Al llegar la primavera, su aspecto experimentó al fin una notable mejoría, se sentía mejor, más relajada, había ganado algo de peso y sus ojos habían despertado del mortecino letargo. Por aquel entonces su intención era la de encontrar una casa en algún lugar solitario de Long Island, para alquilarla, o quién sabe si comprarla.
– Eso es ridículo -gruñó su padre cuando lo sugirió-. Entiendo perfectamente que te sintieras desdichada por todo lo que te ha pasado, y que necesitaras algún tiempo para recuperarte aquí, pero lo que no voy a consentir es que te encierres tú sola en Long Island para el resto de tu vida, recluida como un ermitaño. Si quieres puedes quedarte aquí hasta el verano, pero en julio, tu madre y yo te vamos a llevar a Europa.
Lo acababa de decidir la semana anterior y a su mujer le había entusiasmado la idea, incluso Jane pensó que era un proyecto espléndido, justo lo que Sarah necesitaba.
– No pienso ir.
Una vez más se mostró testaruda, pero era diferente. Estaba preciosa, más fuerte y saludable que nunca, y le había llegado la hora de reintegrarse al mundo, estuviera de acuerdo o no. Si no accedía por las buenas, sus padres estaban decididos a obligarla.
– ¡Tú irás si te lo decimos nosotros!
– No quiero ir detrás de Freddie -apuntó débilmente.
– Ha pasado todo el verano en Palm Beach.
– ¿Cómo lo sabes?
Sentía curiosidad por saber si su padre había hablado con él.
– He hablado con su abogado.
– De todas maneras, no quiero ir a Europa.
– Pues peor para ti, porque si no vas por las buenas, irás por las malas. Irás y no se hable más.

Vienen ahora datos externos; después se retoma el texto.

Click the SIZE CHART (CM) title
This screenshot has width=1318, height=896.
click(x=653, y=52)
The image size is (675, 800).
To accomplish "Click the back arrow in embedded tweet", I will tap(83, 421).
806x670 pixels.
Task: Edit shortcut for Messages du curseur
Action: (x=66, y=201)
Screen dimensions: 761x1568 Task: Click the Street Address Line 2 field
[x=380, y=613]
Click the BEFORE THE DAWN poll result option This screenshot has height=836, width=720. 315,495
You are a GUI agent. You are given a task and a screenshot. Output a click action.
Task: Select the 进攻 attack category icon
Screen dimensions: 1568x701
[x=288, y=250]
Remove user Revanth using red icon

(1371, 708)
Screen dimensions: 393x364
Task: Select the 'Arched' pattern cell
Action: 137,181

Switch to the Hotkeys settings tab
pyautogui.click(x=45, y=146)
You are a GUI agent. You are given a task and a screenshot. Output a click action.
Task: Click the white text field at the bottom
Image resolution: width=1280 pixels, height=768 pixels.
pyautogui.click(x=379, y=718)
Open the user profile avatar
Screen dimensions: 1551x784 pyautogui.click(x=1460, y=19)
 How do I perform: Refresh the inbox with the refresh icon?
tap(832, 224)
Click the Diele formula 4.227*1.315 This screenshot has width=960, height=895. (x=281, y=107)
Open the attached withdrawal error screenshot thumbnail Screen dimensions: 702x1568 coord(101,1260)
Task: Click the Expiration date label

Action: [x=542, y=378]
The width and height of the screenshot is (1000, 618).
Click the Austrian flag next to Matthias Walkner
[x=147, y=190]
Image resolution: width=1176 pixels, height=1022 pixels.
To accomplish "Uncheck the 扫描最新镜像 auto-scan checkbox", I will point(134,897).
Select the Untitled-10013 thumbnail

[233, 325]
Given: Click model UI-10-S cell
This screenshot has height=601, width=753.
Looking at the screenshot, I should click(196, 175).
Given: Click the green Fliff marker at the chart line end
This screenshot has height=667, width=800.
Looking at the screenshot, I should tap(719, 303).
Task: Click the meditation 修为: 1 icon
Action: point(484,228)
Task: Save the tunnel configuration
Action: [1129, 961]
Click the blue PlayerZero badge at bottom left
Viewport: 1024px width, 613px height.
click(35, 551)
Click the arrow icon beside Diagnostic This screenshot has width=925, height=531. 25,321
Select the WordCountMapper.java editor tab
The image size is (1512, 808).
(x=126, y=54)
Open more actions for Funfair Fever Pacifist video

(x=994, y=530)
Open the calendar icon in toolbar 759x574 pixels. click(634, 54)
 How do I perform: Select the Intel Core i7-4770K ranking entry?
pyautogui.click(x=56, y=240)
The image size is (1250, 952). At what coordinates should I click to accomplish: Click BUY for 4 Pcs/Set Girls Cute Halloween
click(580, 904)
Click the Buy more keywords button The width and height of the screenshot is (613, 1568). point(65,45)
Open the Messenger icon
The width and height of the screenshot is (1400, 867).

Sarah se levantó de la mesa y se fue a pasear por la playa. Al volver, su padre la esperaba junto al cobertizo. Le había partido el corazón contemplar cuánto había sufrido su hija por una unión que nunca existió, la pérdida del hijo que esperaba, los errores que había cometido y el profundo desengaño que le amargaba la existencia. Subía sorteando las dunas de la playa y, al divisarlo, se sorprendió.
– Te quiero, Sarah. -Era la primera vez que se lo decía, por lo menos de una forma tan directa, y eso le llegó al corazón como una flecha untada en el bálsamo que ella necesitaba para sanar-. Tu madre y yo te queremos mucho. Puede que no sepamos el modo de ayudarte, de hacer que cicatrice tu sufrimiento, pero queremos intentarlo. Deja que lo intentemos, por favor.
Al oír esto se le llenaron los ojos de lágrimas y él la estrechó entre sus brazos, y la mantuvo así durante largo rato, mientras ella lloraba amargamente sobre su hombro.
– Yo también te quiero, papá… Te quiero tanto. Perdóname.
– No te preocupes por eso nunca más, Sarah. Sé feliz. Quiero que vuelvas a ser la chica alegre que siempre fuiste.
– Lo intentaré. -Retiró la cabeza y vio que su padre también lloraba-. Siento haberos creado tantos problemas.
– ¡Eso está mejor! -Sonrió el padre entre lágrimas-. ¡Tienes que hacerlo!
Caminaron muy despacio hacia la casa, hombro con hombro, entre risas, y él rogó al cielo para que su hija aceptara de buen grado acompañarles a Europa.